In order to probe the precise function of Foxo1 in antigen-experienced T cell responses without confounding effects on naive T cell homeostasis as observed in T cell-specific Foxo1-deficient mice, the Cre recombinase under the control of human granzyme B promoter (GzmB-Cre) was used to deplete Foxo1 in later studies [73, 88]. In the GzmB-CreFoxo1^f/f mice, the generation of memory CD8⁺ T cells upon acute bacterial or viral infections was substantially diminished, and the recall response against secondary antigen challenge was severely impaired as well [73, 88]. Nevertheless, Foxo1 deficiency had minimal impact on effector T cell responses during the early stages of acute infection [73, 88]. Later on, after pathogen clearance, Foxo1-depleted CD8⁺ T cells retained high expression of effector molecules such as GzmB, suggesting that although superfluous for early effector responses, Foxo1 is critically required for the effector-to-memory transition [88]. Furthermore, recent studies led by Hedrick showed that the memory phenotype of CD8⁺ T cells in both acute and chronic viral infections must be actively maintained by the presence of Foxo1 [89, 90]. Acute inactivation of Foxo1 disrupts T cell memory and can lead to reversion to a short-lived effector phenotype [89, 90].

◆ **DATA EXTRACTS**
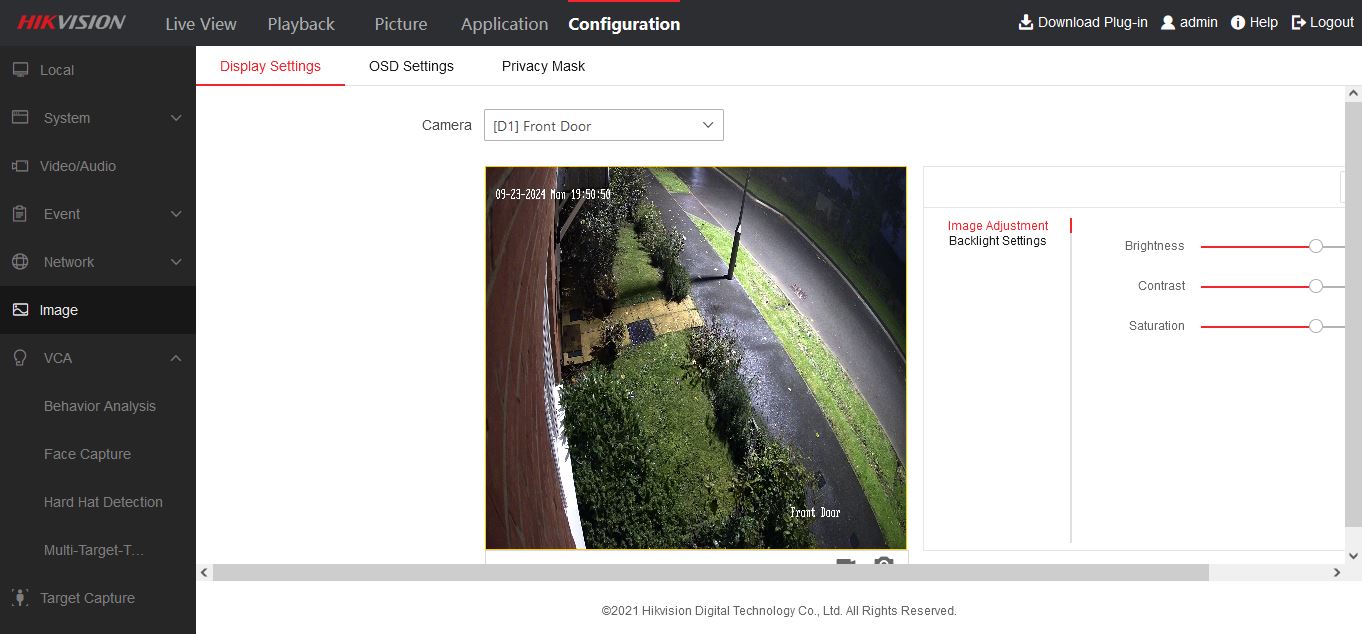The image size is (1362, 634).
Task: Open the Playback top menu
Action: click(x=301, y=24)
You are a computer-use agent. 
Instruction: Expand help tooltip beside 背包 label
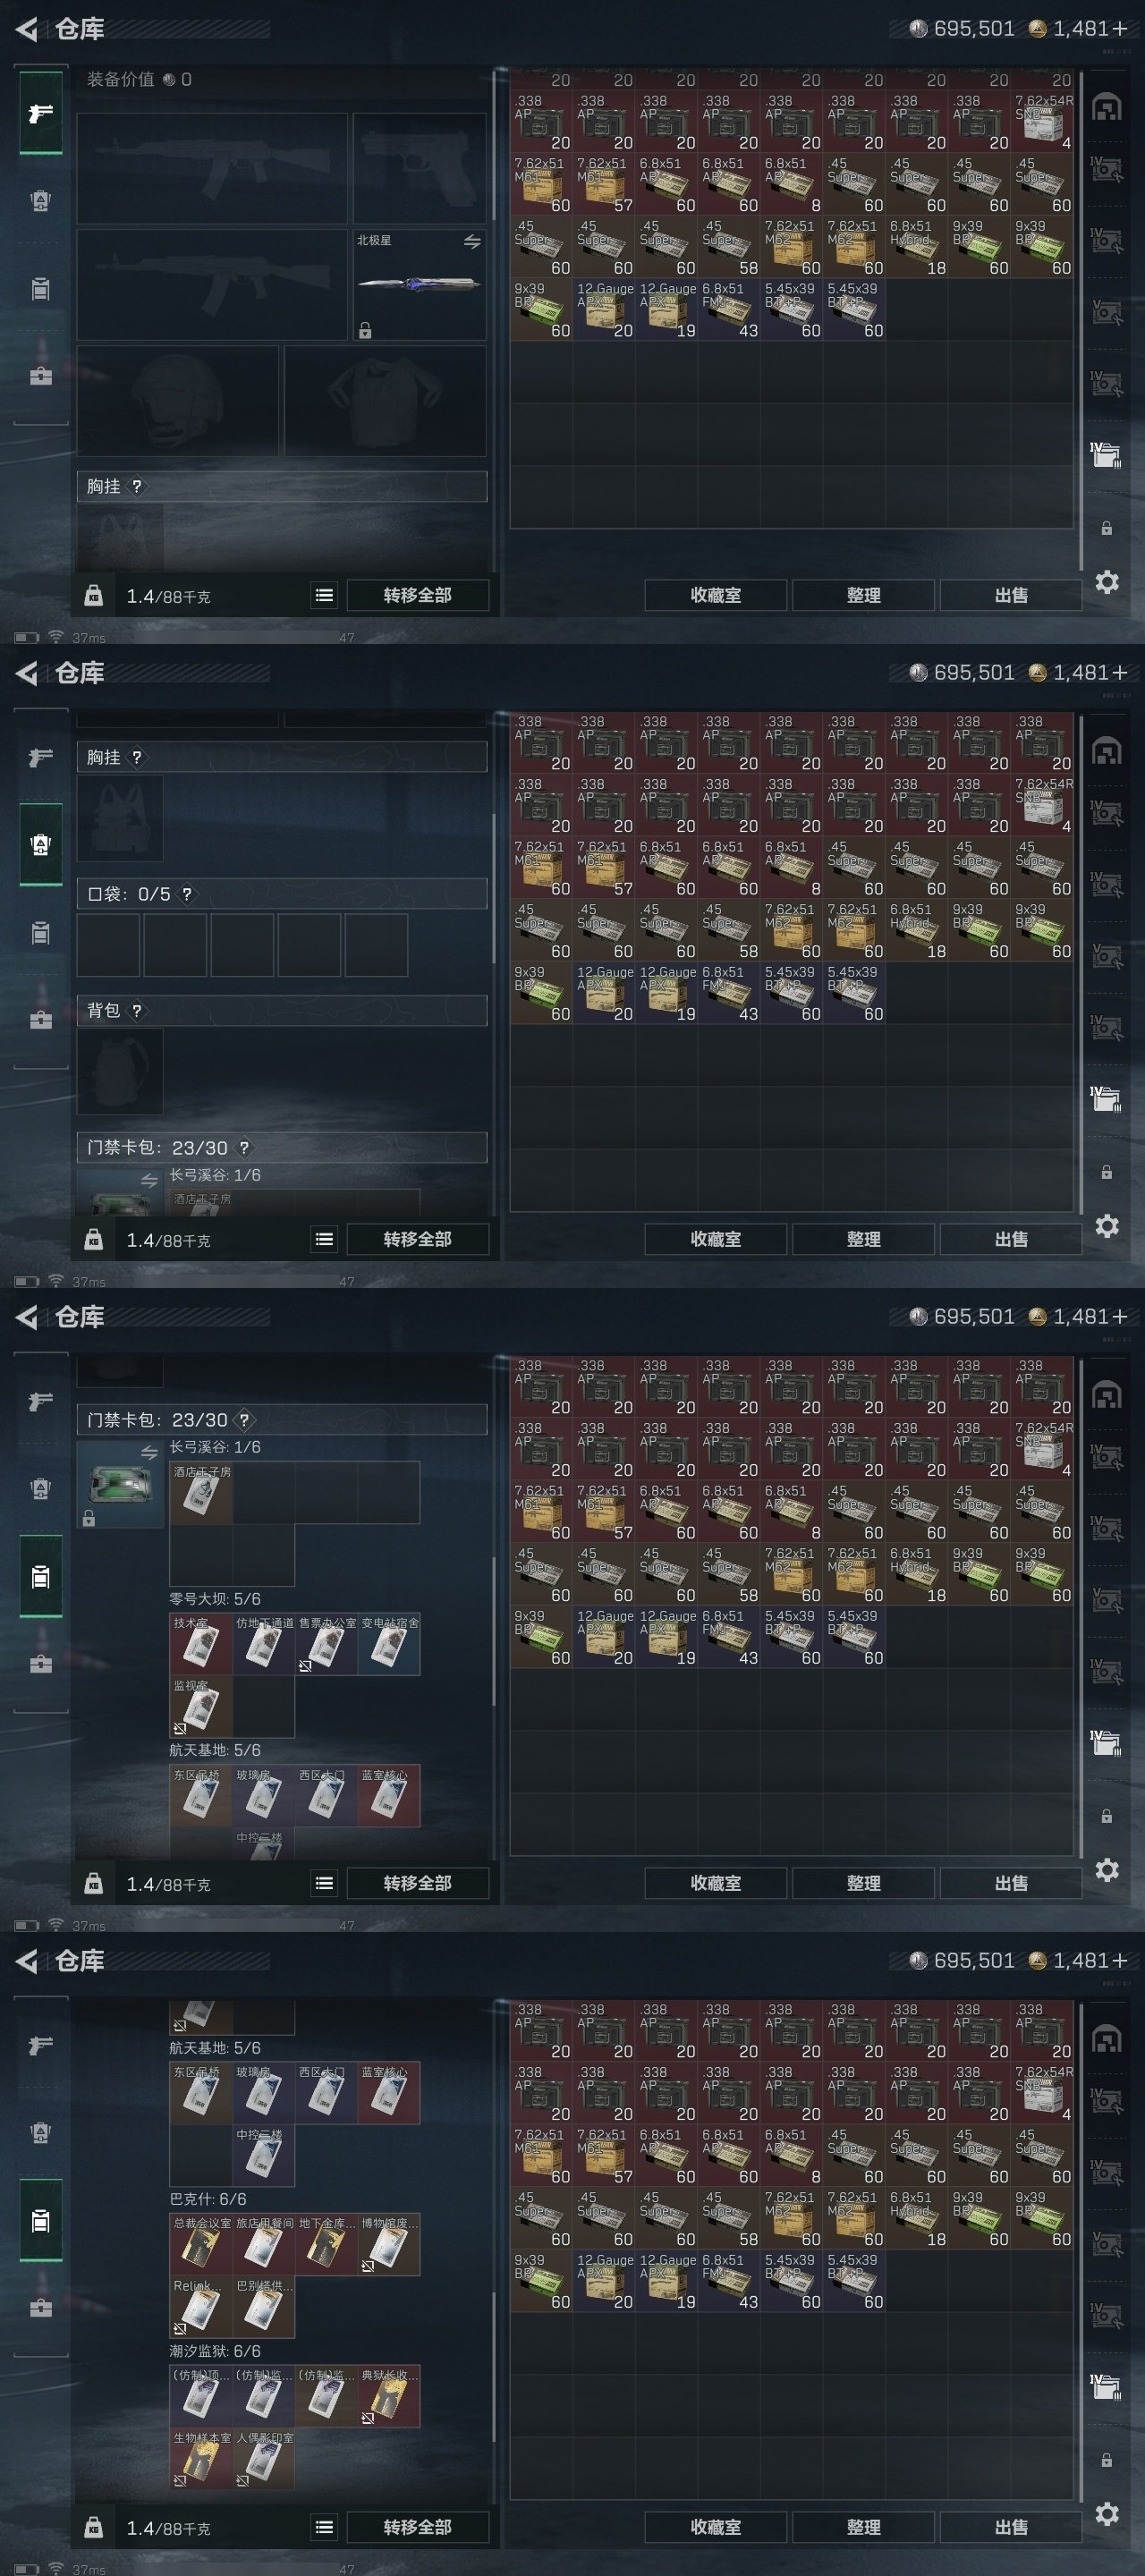click(x=137, y=1010)
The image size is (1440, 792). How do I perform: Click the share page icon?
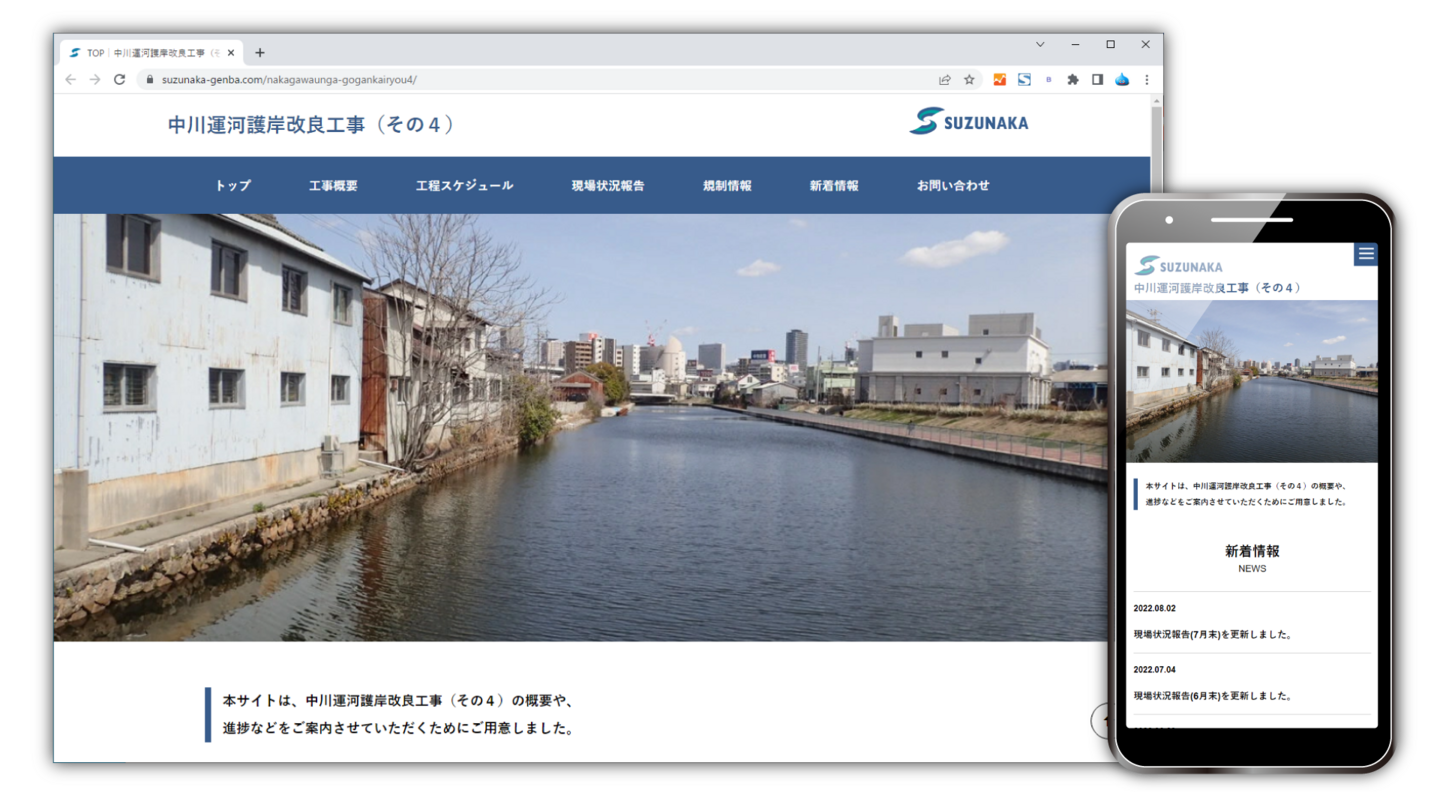coord(945,79)
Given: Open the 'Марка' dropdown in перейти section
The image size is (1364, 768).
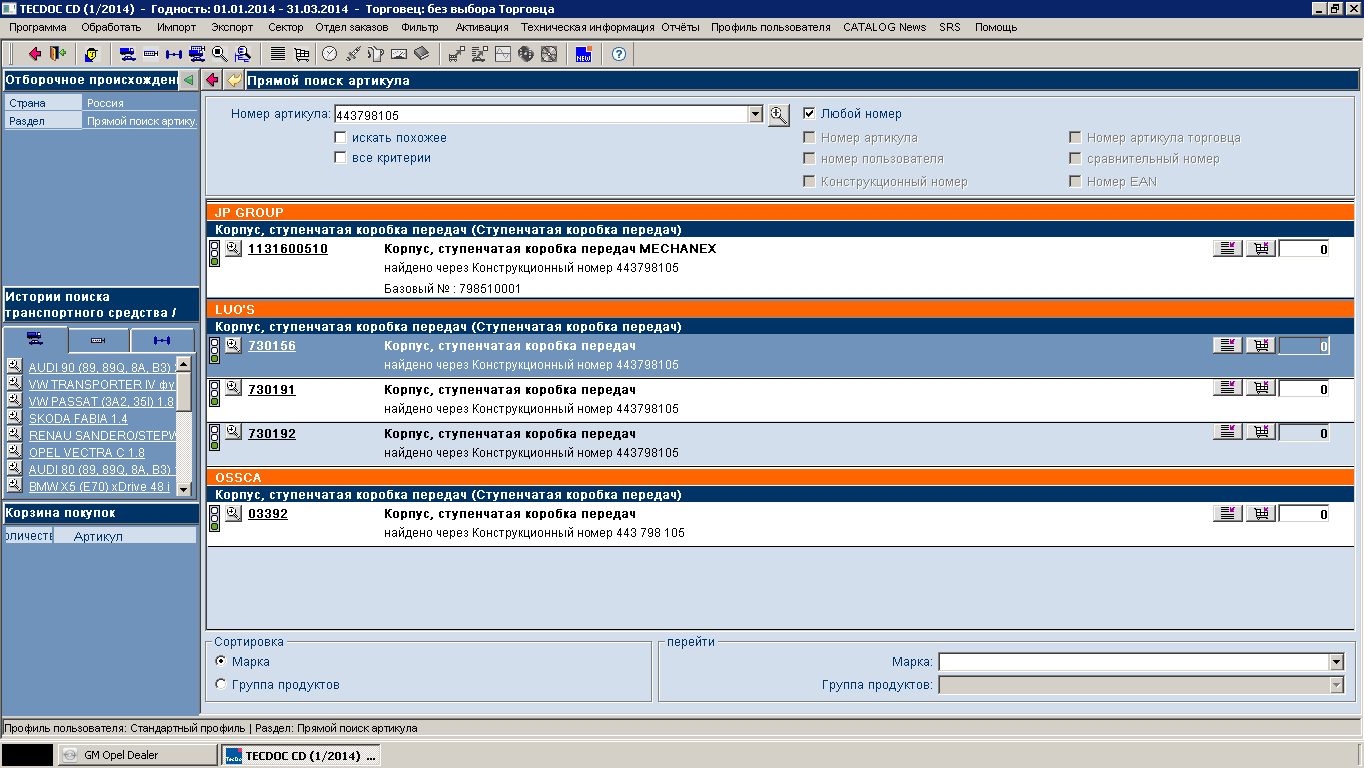Looking at the screenshot, I should 1336,662.
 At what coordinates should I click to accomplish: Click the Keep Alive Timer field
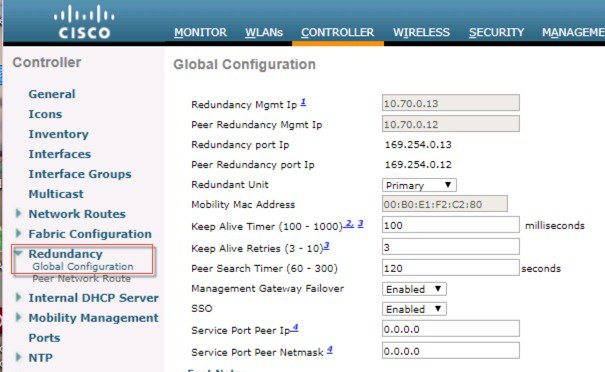coord(451,225)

◆ **TASKS TO CARRY OUT**
A. Can you summarize the passage on Foxo1 in CD8⁺ T cell memory in two sentences?
B. Could you carry on the passage about Foxo1 and CD8⁺ T cell memory from its last sentence?

◆ **EXPECTED RESPONSES**
A. When later studies used GzmB-Cre to delete Foxo1 in antigen-experienced T cells, memory CD8⁺ T cell generation after acute infection dropped substantially and recall responses were severely impaired, yet early effector responses were barely affected. Because Foxo1-depleted cells kept high effector molecule expression after pathogen clearance, Foxo1 appears critically required for the effector-to-memory transition, and studies led by Hedrick showed that it must actively maintain the memory phenotype, since its acute inactivation can revert cells to a short-lived effector phenotype.

B.
Consistent with the notion that Foxo1 plays a more important role in the precursors to memory cells than in effector T cells, KLRG1^lo memory precursor effector cells (MPECs) expressed higher levels of Foxo1 compared with KLRG1^hi short lived effector T cells (SLECs) [73, 88]. Mechanistically, Foxo1 regulates memory T cell differentiation through transactivating the Tcf7 gene, which encodes T cell factor 7 (Tcf-7, also known as Tcf-1), an essential transcription factor for memory formation [73, 88] (Figure 1a). Intriguingly, Delpoux et al reveled that naive CD8⁺ T cell Tcf7 expression is independent of Foxo1, yet Foxo1 and Tcf7 oppose effector programming and enable early memory prosperities in post-infection CD8⁺ T cells [91]. Moreover, Foxo1 has been shown involved in the epigenetic regulation of effector versus memory T cell fate. A recent study has indicated that SLECs have more repressive H3K27me3 deposition at numerous pro-memory and pro-survival genes relative to MPECs, and the H3K27me3 deposition is dependent on Foxo1 [92]. Reduced Foxo1 expression in SLECs may allow for increased activity of polycomb repressive complex 2 (PRC2) and stable epigenetic repression of the pro-memory genes, whereas increased Foxo1 expression in MPECs might shield the pro-memory genes from H3K27me3 deposition [92]. Nevertheless, the precise mechanism by which Foxo1 controls such chromatin remodeling awaits future investigation.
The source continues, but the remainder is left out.